Each of us works our way up the bookshelf, one rung at a time. But don’t worry, the book shelf has no ceiling. You can go on forever.
You got so fed up today. I’m really good at empathy and not so good at stepping outside of our homely bubble and not feeding and feeding off your feelings. Today I am noticing my own tendencies and attempting to be otherwise, seeing that your frustration is enough for us both. You may need to throw an axe but I need not send forth a javelin.
It is easier to join you, but better not to. For all of us. I can see why you feel as you do. I would feel the same if it were me. But it’s not, it’s you and if I recognise that, maybe I can be here to help you rather than join you.
The ducks are pairing up on the pond. Maybe they stay in pairs, but now they are paired with intent. The wind is cold but the sun has warmth, the light reflecting for a little longer than last week.
The moorhen stepped carefully, between worms and grains of soil, wanting nothing to lodge between her toes, wanting no chance or unexpected incident to disturb her precarious balance.
She paused, stepped down, stepped again, then vanished.
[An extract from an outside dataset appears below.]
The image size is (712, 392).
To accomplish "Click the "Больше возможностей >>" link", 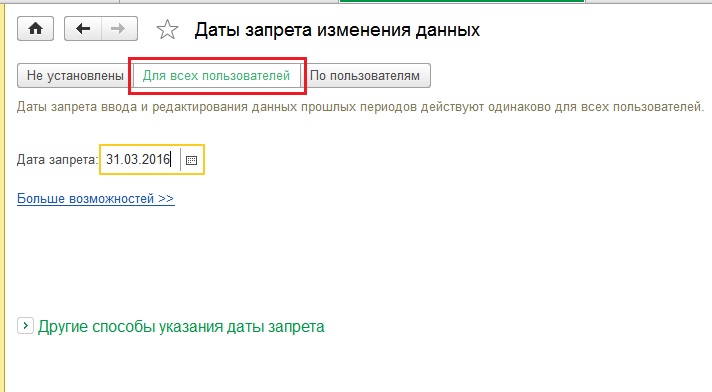I will tap(95, 199).
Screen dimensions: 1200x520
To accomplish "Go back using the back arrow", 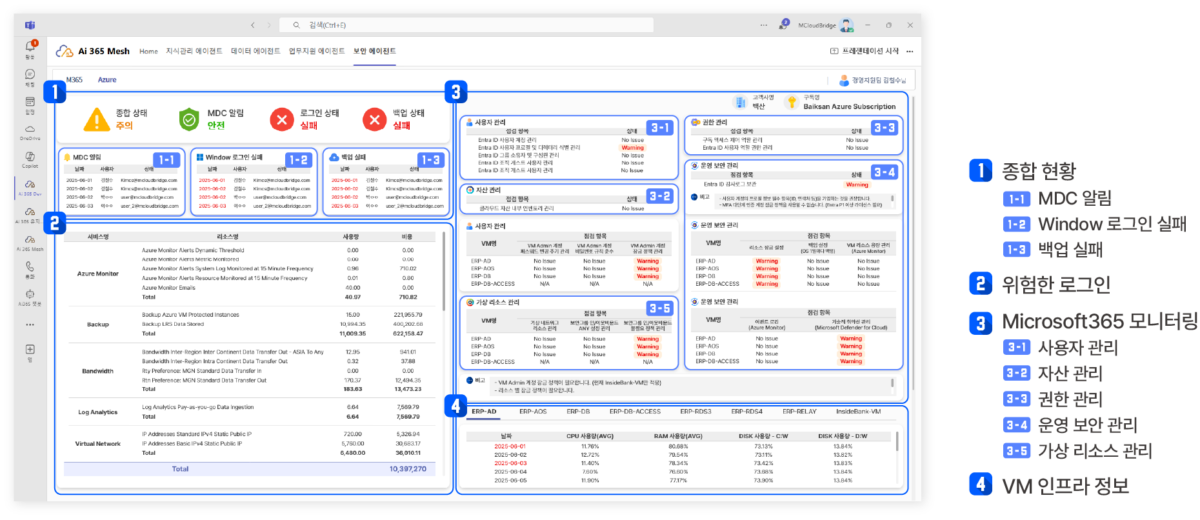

Birch concluded that she had sanked. Myrtle thought she may have taken a stomach-full of stones to the bottom of the pool with her.
I think moorhens do not mate for life.
It’s funny. Walking in one direction I admired the snow drops. In the other it was the crocuses that drew my praise. But only in my own garden do I admire the dwarf irises, out before any of you and still smiling.
It’s a good job I came and went back the same way, otherwise I would not have noticed the crocuses. I wonder what I else I missed.
Maybe I’ll go that way again tomorrow.
I saw the neighbour today. She was standing in her drive opposite ours, talking to her gardener. I just wanted to nip out to post a letter while the fire in the wood burner got going, back in time to build it up, nice and cosy for when the children got home from school.
Once she starts talking she keeps gong The fire would have gone out. I hadn’t got my coat on, so I scooted round and then dashed back in.
I hope she wasn’t feeling lonely and sad. She had the gardener to talk to after all. And her husband. She doesn’t pay him.
We knew before the pudding was served that I was going to be late to pick up Myrtle from school. I should have asked Ben to collect her then when for him there was still plenty of time.
Instead of from a lay-by with the car over-heating, having been stuck in traffic full of nerves. Then I would have known he was going because there would have been time for him not to have seen my message at once. As it was, I felt compelled to continue, and so I got there only a bit late and didn’t even have to pull over because she could run out and hop in. And then he set off and we passed one another on the road but he saw me and came back and it was fine.
Even so, next time, I’ll still worry about what will happen when I’m olate, even thugh nothing will happen and it will all be fine.
The day you finish a book is a strange one. A sudden lack but sill some loyalty. You enjoyed the book, became engrossed by it, it possessed you for a time and you looked forward to the hours you would spend together.
The back cover closes.
You look again at the front, now so familiar it felt like kinship. You flick through the first few pages but the characters have journeyed on wards and are not waiting for you there. Re-reading the final chapter would not rekindle anything either, you’ve tried that before.
For now, for today, you are lost between worlds.
Our Tesco order was delivered by Father Christmas today. I know it was him because he was very cheery, and he had exactly the right white hair and beard and red cheeks. He would like o have a log burner but Mrs Claus doesn’t want the mess. I would have thought he could get the elves to do that. He forgot the frozen stuff though. I guess he’s not used to using a freezer given the now up in the north to keep things cold.
It’ll be nice to have a new month tomorrow.
The descent into the bath foreshadows that moment of surrender when the light goes out, the day is done and I sink beneath the covers. It is the thing I crave.
Submerging myself in a book is like tumbling into a dream. Don’t let the reality tremble back into being. It is so cosy here.